When a contractor has missed a contractual notice deadline, the contractor should continue written communications to the owner and the owner’s representative addressing the disputed issue. Even when there has been no response from the owner or owner’s representative, the contractor should not remain silent.
Central Allied Enterprises, Inc. v. The Adjutant General’s Department (June 18, 2010), Court of Claims of Ohio No. 2007-Ohio-07841, 2010-Ohio-3229.
Tips and Misc. Case Law on DSC
A common mistake to avoid is appealing denial of a claim for contract interpretation that does not include a separate monetary claim for consideration by the contracting officer. The Board lacks jurisdiction over any request for monetary relief found in the complaint for an appeal. See Dick Pacific/GHEMM, JV, ASBCA No. 55829, 08-2 BCA ¶ 33,937 (portions of complaint stricken as claim did not include a request for release of withholdings or liquidated damages).
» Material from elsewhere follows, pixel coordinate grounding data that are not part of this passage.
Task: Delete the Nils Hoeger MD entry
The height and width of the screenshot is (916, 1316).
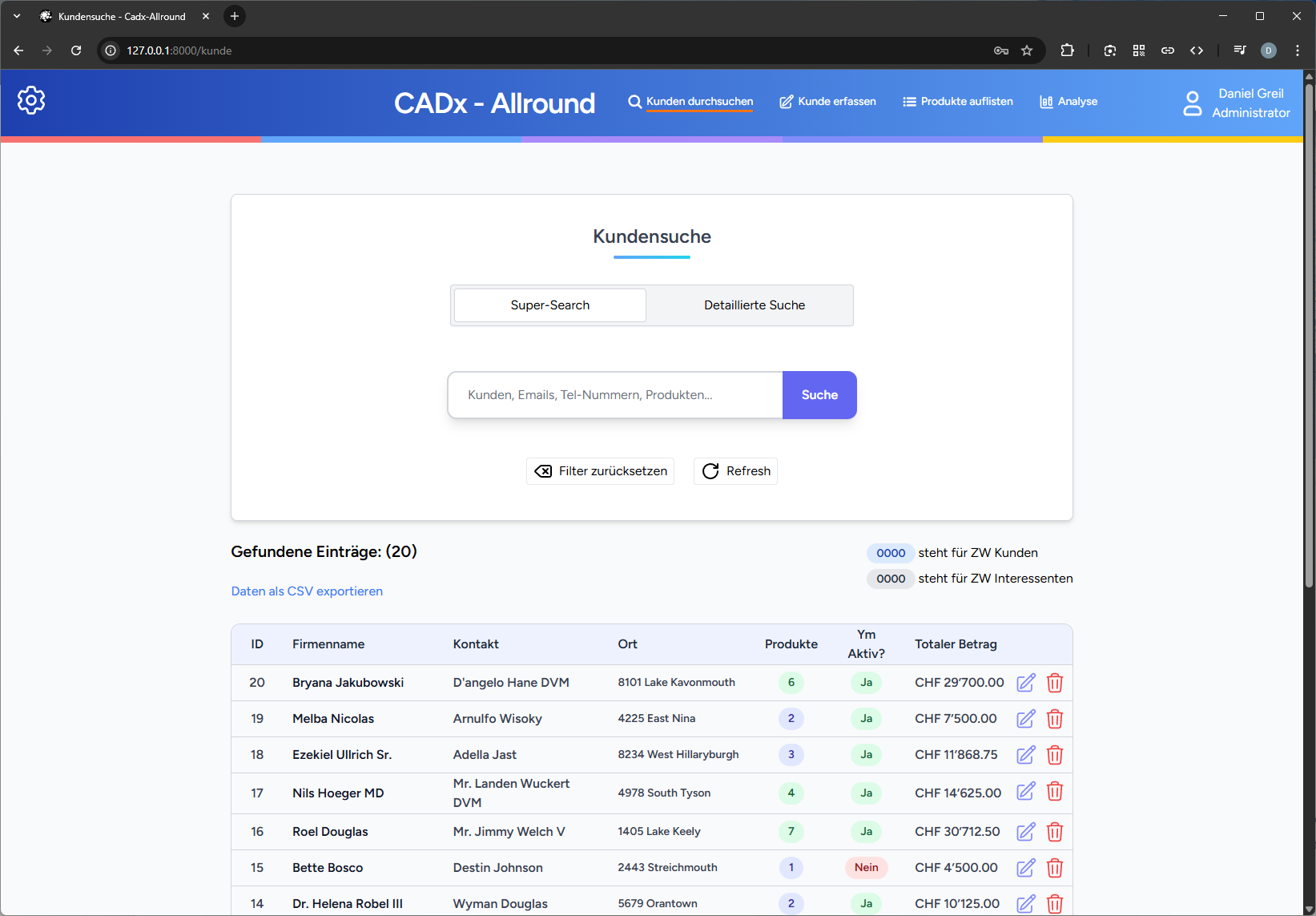Action: point(1055,793)
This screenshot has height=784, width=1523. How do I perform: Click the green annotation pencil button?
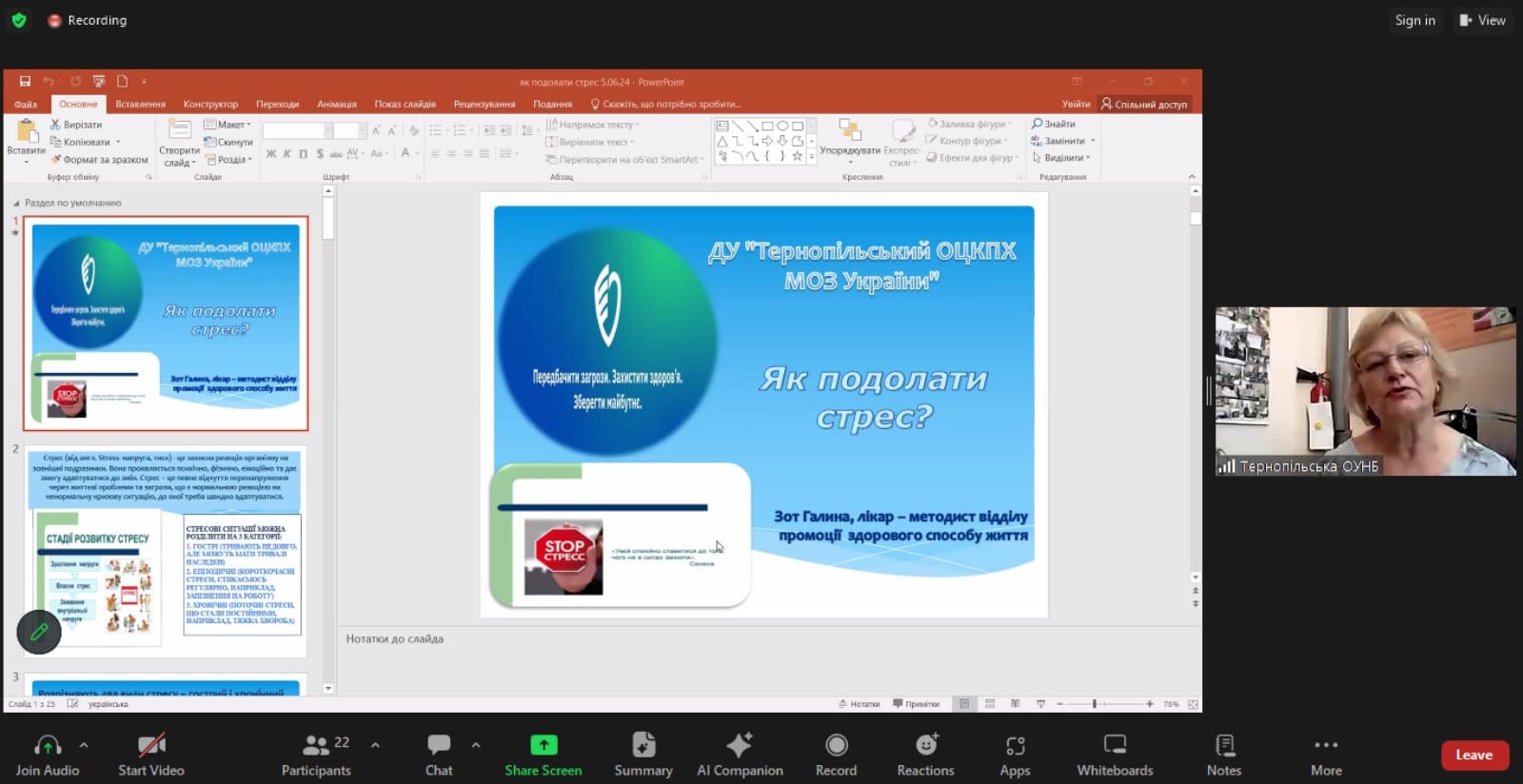[39, 632]
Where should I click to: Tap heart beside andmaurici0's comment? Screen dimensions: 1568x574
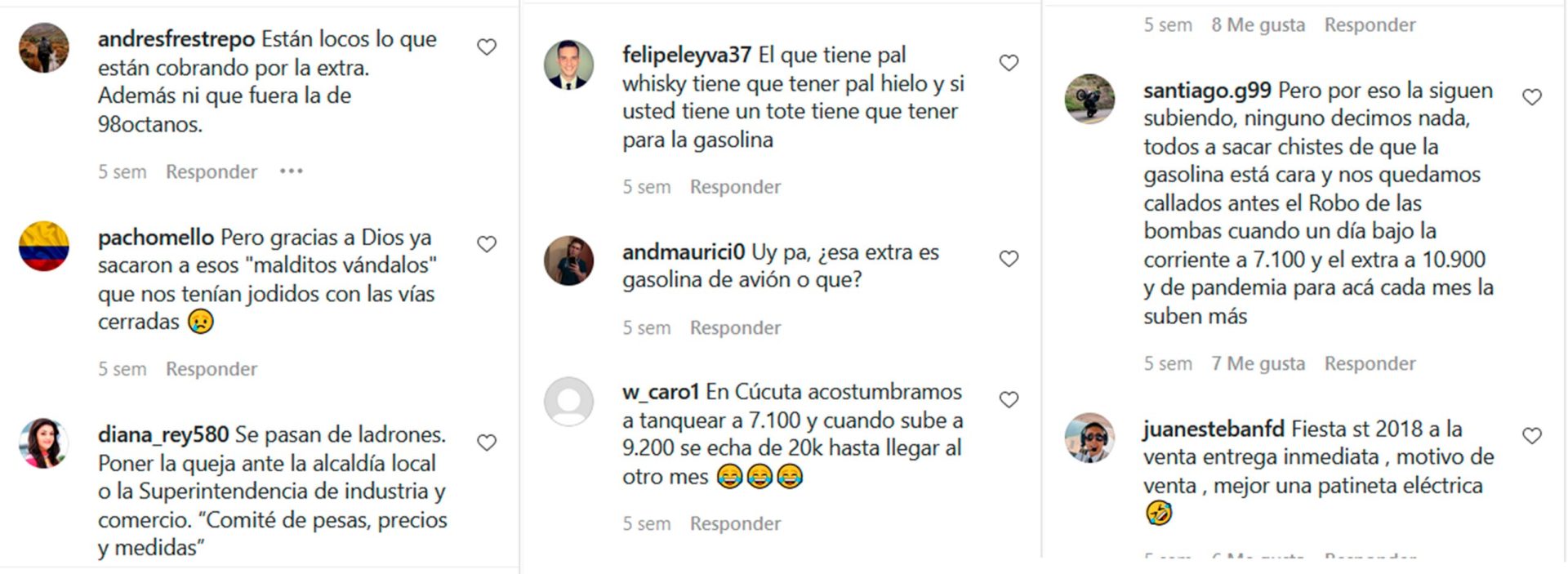click(1009, 259)
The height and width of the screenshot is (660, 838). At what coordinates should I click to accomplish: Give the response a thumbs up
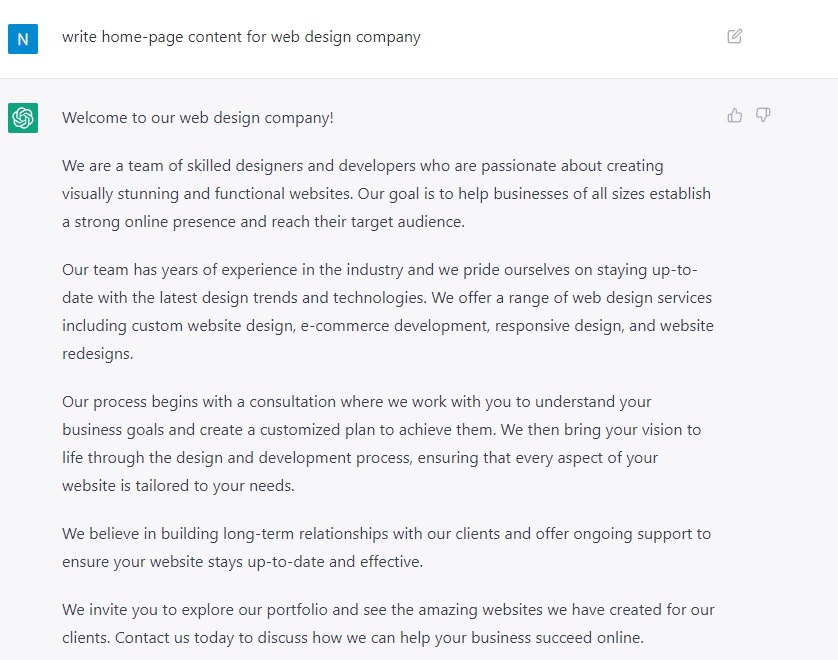tap(734, 115)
Liquidated Damages Construction Claims. When the government asserts liquidated damages against you, a question arises as to whether you must obtain a contracting officer’s final determination. The government does not have to “certify” its own claim against a contractor. An experienced government construction claims appeal lawyer should assert that there is sufficient jurisdiction because the contracting officer made a final decision on the government construction claim asserting liquidated damages and you filed a timely appeal from that final decision. See Placeway Construction Corp. v. United States, 920 F.2d 903, 906-07 (Fed. Cir. 1990); cf. M. Maropakis Carpentry, Inc. v. United States, 609 F.3d 1323 (Fed. Cir. 2010) (contractor’s separate claims for time extensions and related contract modifications had to be certified); Sikorsky Aircraft Corp. v. United States, 102 Fed. Cl. 38, 47-48 (2011).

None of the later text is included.